Welche anderen Optionen gäbe es für ein Gespräch mit Snowden?
Die Deutschen könnten Snowden auch in Russland befragen. Ein Untersuchungsausschuss könnte Vertreter zur Vernehmung schicken. Auch ein Bundesanwalt könnte den Ex-Geheimdienstler dort befragen - oder schriftlich. Dem müssten die russischen Behörden aber zustimmen. Die Bundesregierung hält diese Variante für denkbar. Der Kreml hält sich offiziell heraus. Aus Russland ist aber zu hören, dass eine Vernehmung dort durchaus möglich sei. Nur: Snowden will das nicht. Er hat laut Ströbele „erhebliche Vorbehalte“ dagegen, auf russischem Boden mit deutschen Vertretern zu reden. Welche Bedenken genau, das bleibt offen. Aber ein naheliegender Einwand wäre, dass die Russen wohl die Bedingungen und Umstände eines solchen Treffens diktieren würden. Fraglich wäre, ob Snowden dort wirklich frei reden könnte.
Gibt es einen anderen Ausweg für Snowden?
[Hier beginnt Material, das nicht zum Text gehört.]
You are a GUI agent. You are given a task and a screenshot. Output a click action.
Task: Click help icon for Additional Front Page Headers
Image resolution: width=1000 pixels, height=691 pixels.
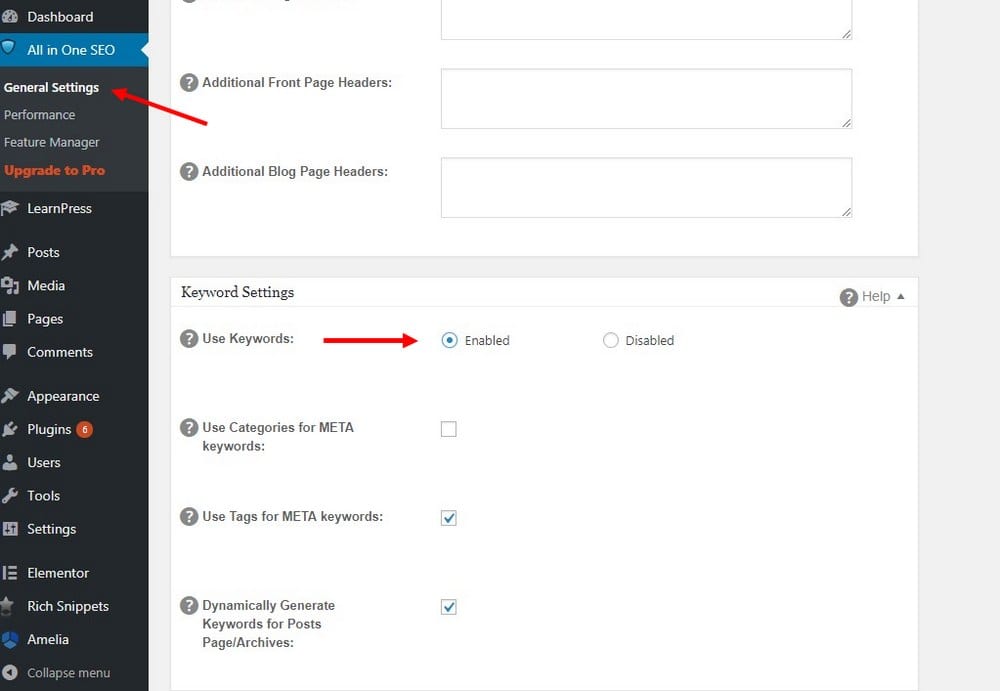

Ströbele hat noch eine andere rechtliche Wendung ins Gespräch gebracht. Es gebe die Möglichkeit, jemanden für eine Straftat nicht zu belangen, wenn dieser Mensch durch die Tat schlimmes Unheil für viele andere abgewendet habe (Prinzip des „übergesetzlichen Notstands“). In Deutschland ist dies anwendbar. In den USA ebenso, sagt Ströbele und appelliert an die Verantwortlichen, über eine solche Regelung nachzudenken - „wann, wenn nicht in diesem Fall“.